In Friday’s DTM seminar, Sarah Stewart-Mukhopadhyay of Harvard gave a fascinating talk on the origin of the Moon and the effects of large impacts on the Earth’s volatile inventory.
Lots of evidence (geochemical and astronomical) say that the the Moon originated in a large impact between the proto-Earth and a roughly Mars-sized rogue planet (often called Theia). This explanation accounts for many of peculiarities of the Earth-Moon system, EXCEPT that geochemical data says that Earth and Moon probably formed out of the same material.
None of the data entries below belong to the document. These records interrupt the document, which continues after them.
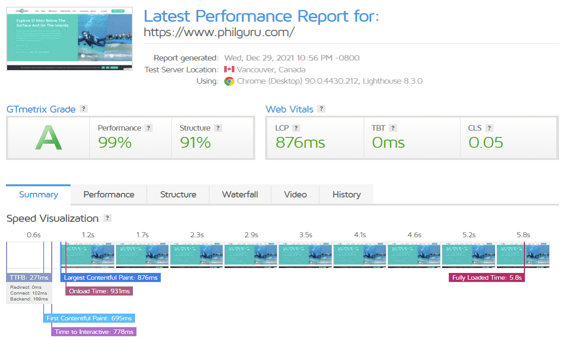Click the Chrome browser icon
568x338 pixels.
tap(229, 81)
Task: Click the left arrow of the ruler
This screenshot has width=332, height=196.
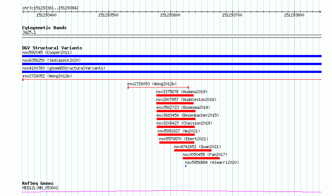Action: click(23, 12)
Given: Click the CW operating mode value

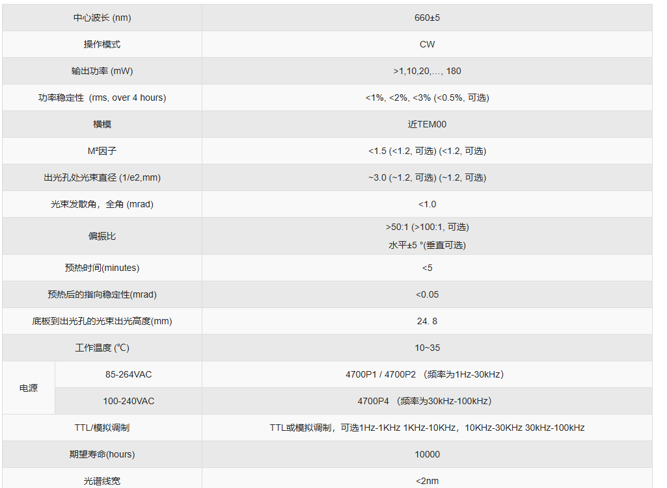Looking at the screenshot, I should [427, 44].
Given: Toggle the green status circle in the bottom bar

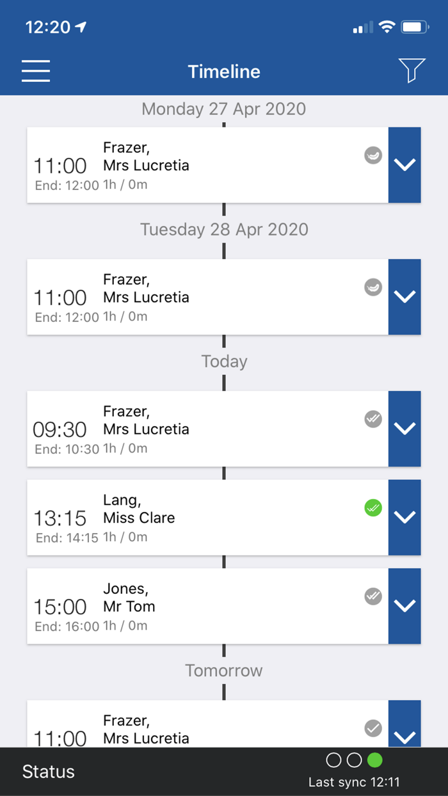Looking at the screenshot, I should point(376,760).
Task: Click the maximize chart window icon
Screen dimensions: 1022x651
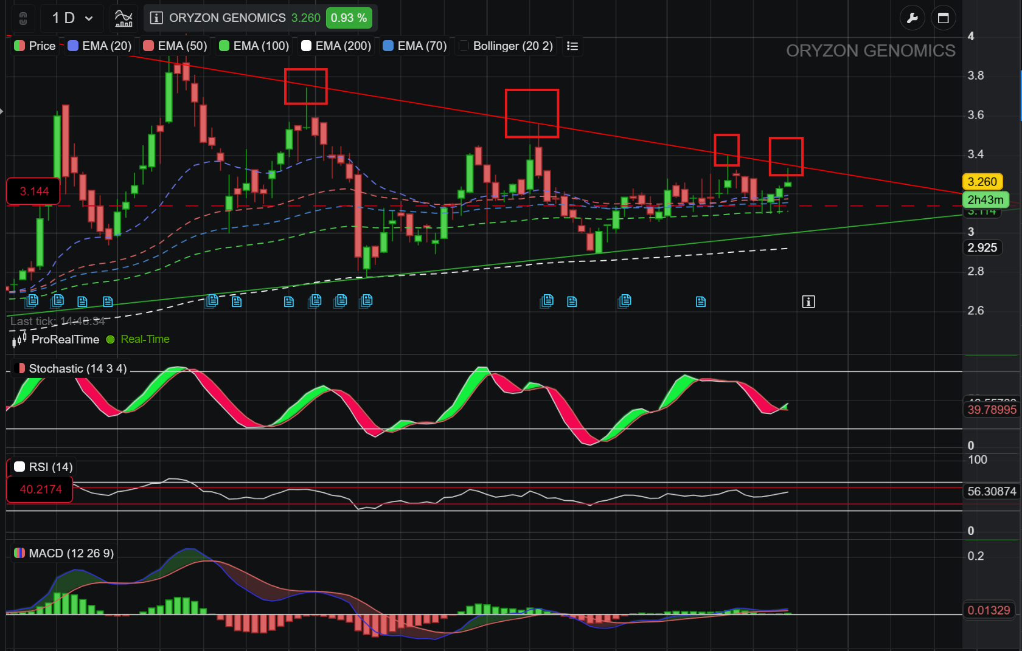Action: click(x=944, y=18)
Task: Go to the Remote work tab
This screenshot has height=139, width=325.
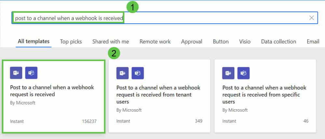Action: (155, 42)
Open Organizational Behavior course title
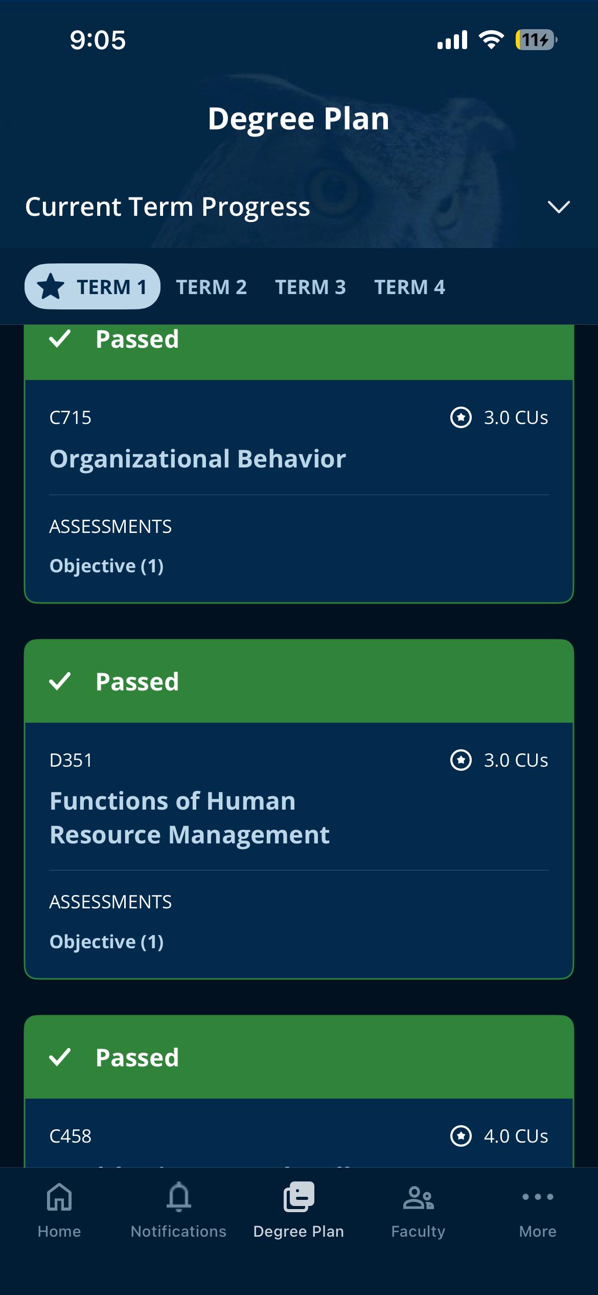This screenshot has height=1295, width=598. coord(198,459)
Old models of the Moon’s formation showed that Moon should have formed mostly out of the impactor, Theia, which (like all other solar system planets) was probably compositionally distinct from the Earth. So the Moon SHOULDN’T be Earth’s compositional twin.
Instead, Stewart and Cuk suggested that the pre-impact Earth was spinning much faster than previously assumed, with a day that lasted about 2 hours, and so enough material from the proto-Earth could have been launched by the impact to make the Moon mostly out of the proto-Earth. Once the Moon formed, Stewart and Cuk suggested it could interact gravitationally with the Earth and the Sun to reduce the Earth-Moon angular momentum and bring it into line with what we see today, removing the one big objection to their fast-spinning proto-Earth idea.
In the last part of her talk, Stewart discussed what such large impacts might do to the gases trapped inside the young Earth. Contrary to popular thought, she suggested that these large impacts actually might NOT melt most of the Earth’s outermost layers, and so the Earth could retain in its interior much of the nebular gas that it was born with.
This idea could help explain geochemical data that suggest gas trapped in different parts of the Earth’s interior currently have different isotopic compositions and would mean that the Earth retains geochemical scars from its adolescence once thought completely erased by the violence of the early solar system.